**Try it**
In the article on restricting access to a practice's computer data, rewrite the part starting with "Change passwords regularly." and going on through "into the system.", swapping every "passwords" for "passcodes".

This act of vandalism illustrates why you need to restrict access to your practice's electronic data. Your computer system shouldn't be an open book that any employee can thumb through freely. Security precautions are even more critical in light of the now-final privacy standard established by the federal Health Insurance Portability and Accountability Act, as well as that law's final security standard, due to be published soon. The following tips will help you tighten your computer network.

Define data privileges. The average practice management software program lets you grant or deny access to various files—depending on the employee—by setting up user accounts, says Larry Bossom, a manager with Project Leadership Associates, a technology consulting firm in Chicago. These accounts require employees to type in both a user name and a password to gain admittance.

"Besides protecting data from unauthorized parties, user accounts let you create audit trails to maintain a record of which staff members performed which transactions," says Bossom. "It's just a matter of turning on the controls. Some practices don't."

The operating system for your office's computer network, be it Windows, NetWare, or Unix, also features the same kind of security controls, says Bossom. You can configure user accounts to prevent an employee from peeking into payroll records or accidentally deleting your practice management program. To simplify matters, deploy the same user name and password for the practice management and network systems.

Limit who can enter and edit data. Decide not only which data files particular employees can read, but which ones they can edit. You also have to guard against well-intentioned security breaches, like the one Bossom encountered in a large group practice: Whenever the managers of two satellite offices wanted to give self-pay patients a discount, they lowered standard fees in their computer system's master fee schedule. Unfortunately, doing so made those discounts the norm for the entire group. "Only the practice's top administrator should have the authority to revise a fee schedule," says Bossom.

The same concerns about access apply to electronic medical records. You need to decide, for example, who's authorized to enter data—physicians, physician assistants, nurses, and medical assistants are logical choices—and who can only read the record. The ability to fine-tune these controls in an EMR varies from product to product.

Pick hacker-resistant passwords. Don't let staffers use any words found in a dictionary as stand-alone passwords. Hackers will search entire online dictionaries—including those of foreign languages—to crack a password. Also avoid passwords based on anything a hacker could find out about an individual, such as his computer login name, his birthday, dog's name, or telephone number. "A password should be a combination of letters, numbers, and symbols," Bossom says. And the longer the better. Bossom recommends a minimum of eight characters.

Change passwords regularly. The industry standard is every 60 to 90 days. Your network software can automatically remind employees to reset.

Keep passwords under wraps. Don't allow employees to write their passwords on sticky notes and slap them on their monitors. They should memorize their passwords or keep them in a safe place away from their workstations. And although you want employees to work as a team, instruct them not to exchange passwords.

Change the computer "locks."When an employee quits or is terminated, delete his or her user account and institute new passwords for everybody else. Otherwise an ex-employee privy to another staffer's password could hack into the system.

Insist that staffers routinely log in and out. "This step is often skipped during busy patient hours, but when an employee starts typing at a workstation that somebody else logged into, you're unable to track computer activity by user," Bossom says. "So when mistakes are made, you won't know whom to hold accountable."

Managing access to electronic data may be bothersome, but it's also a crucial task. There's more than one angry billing clerk in the medical world.

The author is a Tucson-based writer and practice management consultant with KarenZupko & Associates. Computer Consult is edited by Senior Editor Robert Lowes.

 

Cheryl Toth. Computer Consult: Keep tabs on who sees what. Medical Economics Dec. 9, 2002;79:27.

**Supplied material**
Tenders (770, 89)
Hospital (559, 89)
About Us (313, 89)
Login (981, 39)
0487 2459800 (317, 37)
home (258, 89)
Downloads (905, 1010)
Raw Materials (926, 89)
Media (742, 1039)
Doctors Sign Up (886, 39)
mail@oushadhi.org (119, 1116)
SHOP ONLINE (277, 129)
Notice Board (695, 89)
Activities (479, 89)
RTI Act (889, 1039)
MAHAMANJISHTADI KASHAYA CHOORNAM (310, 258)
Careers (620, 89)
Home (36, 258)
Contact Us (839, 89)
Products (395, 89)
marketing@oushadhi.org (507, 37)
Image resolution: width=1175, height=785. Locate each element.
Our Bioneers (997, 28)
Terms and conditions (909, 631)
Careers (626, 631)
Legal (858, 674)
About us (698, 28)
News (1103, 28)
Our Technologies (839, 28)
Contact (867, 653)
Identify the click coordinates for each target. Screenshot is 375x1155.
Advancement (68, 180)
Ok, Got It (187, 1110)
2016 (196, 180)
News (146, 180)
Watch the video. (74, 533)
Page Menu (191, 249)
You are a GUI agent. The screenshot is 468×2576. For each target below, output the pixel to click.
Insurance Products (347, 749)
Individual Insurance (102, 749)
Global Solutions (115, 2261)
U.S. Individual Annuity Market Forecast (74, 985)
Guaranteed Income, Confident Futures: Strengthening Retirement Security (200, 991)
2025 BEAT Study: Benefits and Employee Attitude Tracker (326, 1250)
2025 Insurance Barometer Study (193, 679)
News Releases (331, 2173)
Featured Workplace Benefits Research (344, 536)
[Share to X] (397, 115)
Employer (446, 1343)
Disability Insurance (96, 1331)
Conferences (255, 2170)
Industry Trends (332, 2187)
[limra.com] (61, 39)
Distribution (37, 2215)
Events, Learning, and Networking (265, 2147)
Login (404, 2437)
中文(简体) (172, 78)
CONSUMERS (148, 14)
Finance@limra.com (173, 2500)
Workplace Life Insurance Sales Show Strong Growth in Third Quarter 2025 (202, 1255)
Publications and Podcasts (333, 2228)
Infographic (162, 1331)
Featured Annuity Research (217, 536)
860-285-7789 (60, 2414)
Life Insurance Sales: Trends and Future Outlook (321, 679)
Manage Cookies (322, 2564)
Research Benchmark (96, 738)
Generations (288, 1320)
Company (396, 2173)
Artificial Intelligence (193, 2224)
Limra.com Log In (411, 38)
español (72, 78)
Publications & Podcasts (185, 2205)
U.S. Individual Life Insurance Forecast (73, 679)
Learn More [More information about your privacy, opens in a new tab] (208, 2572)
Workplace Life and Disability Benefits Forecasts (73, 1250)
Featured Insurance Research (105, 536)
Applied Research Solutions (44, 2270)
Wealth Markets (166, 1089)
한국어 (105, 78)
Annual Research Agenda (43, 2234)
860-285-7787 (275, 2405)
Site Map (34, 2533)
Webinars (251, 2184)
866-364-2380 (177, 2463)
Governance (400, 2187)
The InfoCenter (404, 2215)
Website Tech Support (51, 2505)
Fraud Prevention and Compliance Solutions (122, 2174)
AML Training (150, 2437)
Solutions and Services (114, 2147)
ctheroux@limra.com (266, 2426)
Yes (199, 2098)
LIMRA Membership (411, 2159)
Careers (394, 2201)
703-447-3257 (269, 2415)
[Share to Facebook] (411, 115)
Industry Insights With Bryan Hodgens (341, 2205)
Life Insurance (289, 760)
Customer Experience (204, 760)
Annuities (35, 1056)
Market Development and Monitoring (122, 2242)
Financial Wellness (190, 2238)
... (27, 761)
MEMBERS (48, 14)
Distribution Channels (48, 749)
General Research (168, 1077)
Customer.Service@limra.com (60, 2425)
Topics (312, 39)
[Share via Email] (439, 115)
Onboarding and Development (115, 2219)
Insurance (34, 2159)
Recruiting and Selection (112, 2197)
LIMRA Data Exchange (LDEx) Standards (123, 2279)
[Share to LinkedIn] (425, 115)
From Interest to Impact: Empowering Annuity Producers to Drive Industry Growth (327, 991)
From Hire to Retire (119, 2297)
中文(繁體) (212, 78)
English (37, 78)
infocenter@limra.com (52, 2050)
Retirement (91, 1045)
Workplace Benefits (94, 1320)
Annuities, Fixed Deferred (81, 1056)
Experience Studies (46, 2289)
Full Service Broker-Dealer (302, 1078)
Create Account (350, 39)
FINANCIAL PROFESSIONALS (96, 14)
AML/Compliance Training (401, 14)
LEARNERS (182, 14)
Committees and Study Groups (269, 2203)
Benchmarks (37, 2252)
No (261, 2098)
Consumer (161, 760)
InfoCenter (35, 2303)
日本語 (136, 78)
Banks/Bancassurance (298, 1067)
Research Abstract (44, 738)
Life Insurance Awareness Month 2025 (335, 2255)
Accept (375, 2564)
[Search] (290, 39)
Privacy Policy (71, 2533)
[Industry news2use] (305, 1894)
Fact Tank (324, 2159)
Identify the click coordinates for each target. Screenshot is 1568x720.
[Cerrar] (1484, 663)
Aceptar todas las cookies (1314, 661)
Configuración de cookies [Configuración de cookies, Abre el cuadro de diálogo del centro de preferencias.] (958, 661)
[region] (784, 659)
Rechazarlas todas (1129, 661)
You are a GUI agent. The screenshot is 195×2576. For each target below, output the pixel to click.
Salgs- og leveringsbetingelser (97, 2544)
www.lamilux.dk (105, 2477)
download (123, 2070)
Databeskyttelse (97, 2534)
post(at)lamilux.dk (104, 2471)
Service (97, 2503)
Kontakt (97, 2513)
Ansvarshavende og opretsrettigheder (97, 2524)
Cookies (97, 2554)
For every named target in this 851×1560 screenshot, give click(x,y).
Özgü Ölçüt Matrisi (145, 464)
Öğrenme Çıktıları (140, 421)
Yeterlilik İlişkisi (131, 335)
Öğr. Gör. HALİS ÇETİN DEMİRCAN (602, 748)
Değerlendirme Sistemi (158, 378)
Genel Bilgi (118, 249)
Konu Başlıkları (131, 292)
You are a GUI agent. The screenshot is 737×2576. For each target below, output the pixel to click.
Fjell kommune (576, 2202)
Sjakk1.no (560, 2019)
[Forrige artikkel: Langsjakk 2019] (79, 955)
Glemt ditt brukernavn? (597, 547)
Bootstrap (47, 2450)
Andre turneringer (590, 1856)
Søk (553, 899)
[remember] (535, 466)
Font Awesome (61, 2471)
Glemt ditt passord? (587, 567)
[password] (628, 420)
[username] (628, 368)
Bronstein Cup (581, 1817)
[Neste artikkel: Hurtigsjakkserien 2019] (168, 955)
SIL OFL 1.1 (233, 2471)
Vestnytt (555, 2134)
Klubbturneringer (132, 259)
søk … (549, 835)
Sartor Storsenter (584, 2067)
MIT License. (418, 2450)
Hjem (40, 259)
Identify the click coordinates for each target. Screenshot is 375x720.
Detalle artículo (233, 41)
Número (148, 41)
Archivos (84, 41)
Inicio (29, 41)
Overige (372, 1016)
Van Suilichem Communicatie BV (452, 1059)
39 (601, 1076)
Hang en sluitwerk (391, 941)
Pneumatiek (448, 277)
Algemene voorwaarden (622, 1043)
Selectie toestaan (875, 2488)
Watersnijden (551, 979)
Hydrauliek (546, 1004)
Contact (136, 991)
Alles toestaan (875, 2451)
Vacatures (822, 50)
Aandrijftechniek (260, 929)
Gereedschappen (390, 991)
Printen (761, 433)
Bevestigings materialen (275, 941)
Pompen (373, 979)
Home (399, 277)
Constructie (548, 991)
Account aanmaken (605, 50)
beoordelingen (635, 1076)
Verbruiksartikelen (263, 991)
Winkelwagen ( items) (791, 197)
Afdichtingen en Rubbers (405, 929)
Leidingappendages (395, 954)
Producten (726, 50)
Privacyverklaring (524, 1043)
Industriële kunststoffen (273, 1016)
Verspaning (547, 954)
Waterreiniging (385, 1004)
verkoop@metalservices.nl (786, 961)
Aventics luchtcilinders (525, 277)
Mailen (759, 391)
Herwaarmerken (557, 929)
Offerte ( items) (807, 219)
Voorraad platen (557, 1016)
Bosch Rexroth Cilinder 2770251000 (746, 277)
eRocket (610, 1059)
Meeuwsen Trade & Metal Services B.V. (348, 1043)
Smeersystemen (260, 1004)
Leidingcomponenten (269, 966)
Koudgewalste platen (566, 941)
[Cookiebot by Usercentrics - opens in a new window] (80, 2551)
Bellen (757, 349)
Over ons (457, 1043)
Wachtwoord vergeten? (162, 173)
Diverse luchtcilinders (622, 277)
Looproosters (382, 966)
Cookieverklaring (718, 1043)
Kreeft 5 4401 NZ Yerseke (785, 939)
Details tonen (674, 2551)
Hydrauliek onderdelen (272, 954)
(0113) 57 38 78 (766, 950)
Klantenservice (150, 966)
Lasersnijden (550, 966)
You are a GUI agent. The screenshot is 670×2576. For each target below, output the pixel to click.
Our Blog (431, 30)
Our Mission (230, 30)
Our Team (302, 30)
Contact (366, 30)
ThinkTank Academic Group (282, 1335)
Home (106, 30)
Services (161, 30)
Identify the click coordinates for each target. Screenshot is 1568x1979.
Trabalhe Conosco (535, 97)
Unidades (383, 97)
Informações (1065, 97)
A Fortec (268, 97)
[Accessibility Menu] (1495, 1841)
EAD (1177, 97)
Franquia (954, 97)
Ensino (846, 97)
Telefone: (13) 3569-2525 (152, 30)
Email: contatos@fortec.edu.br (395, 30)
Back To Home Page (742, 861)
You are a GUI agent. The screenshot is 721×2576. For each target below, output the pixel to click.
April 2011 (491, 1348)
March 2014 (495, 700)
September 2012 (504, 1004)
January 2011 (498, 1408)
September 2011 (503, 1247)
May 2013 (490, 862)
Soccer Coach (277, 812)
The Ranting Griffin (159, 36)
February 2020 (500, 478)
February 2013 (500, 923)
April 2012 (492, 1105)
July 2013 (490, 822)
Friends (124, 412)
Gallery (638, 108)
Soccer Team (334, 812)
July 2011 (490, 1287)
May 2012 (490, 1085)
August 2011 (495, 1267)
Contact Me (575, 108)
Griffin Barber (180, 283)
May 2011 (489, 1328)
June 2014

**Answer to the problem**
Change passcodes regularly. The industry standard is every 60 to 90 days. Your network software can automatically remind employees to reset.

Keep passcodes under wraps. Don't allow employees to write their passcodes on sticky notes and slap them on their monitors. They should memorize their passcodes or keep them in a safe place away from their workstations. And although you want employees to work as a team, instruct them not to exchange passcodes.

Change the computer "locks."When an employee quits or is terminated, delete his or her user account and institute new passcodes for everybody else. Otherwise an ex-employee privy to another staffer's password could hack into the system.